Back inside the courtroom in San Francisco, judges and lawyers are trying to do as much as they can to help the children that show up unrepresented. Sometimes Marks, the San Francisco Judge, takes off her judicial robe, to make them feel comfortable. For kids that come to court alone and are scared, she compares the process to school: there will be some teaching, some questions and some homework.

“I try to put it in the context of something that would be more familiar and hopefully less frightening,” she said. “If we want individuals coming to the United States to believe that American democracy is the best, and that the American legal system is one that should be emulated, we have to walk the walk,” Judge Marks said.

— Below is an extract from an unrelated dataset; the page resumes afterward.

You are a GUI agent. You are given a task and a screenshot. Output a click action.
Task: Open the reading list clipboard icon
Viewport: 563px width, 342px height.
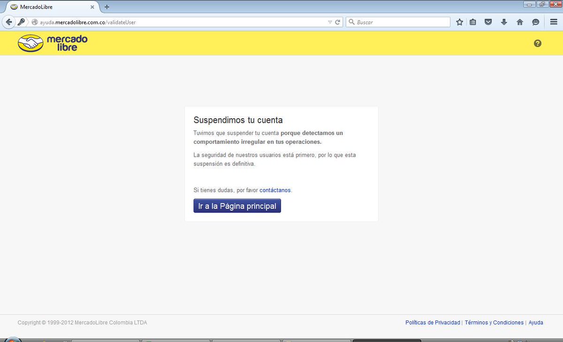tap(473, 22)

A final decision could take anywhere from several months to five years. Despite the slight decrease of immigration court cases involving unaccompanied minors, the backlog of pending children’s cases reached an all-time high of almost 90,000 in August 2017.The recent family separations at the border will only exacerbate the demand for legal representation among immigrant minors, lawyers say.

"We know that we will see kids going through this process on their own. Especially for children whose parents have been removed from the country." said Annand. "The need for attorneys already was [high]; there's [now] even more of a need."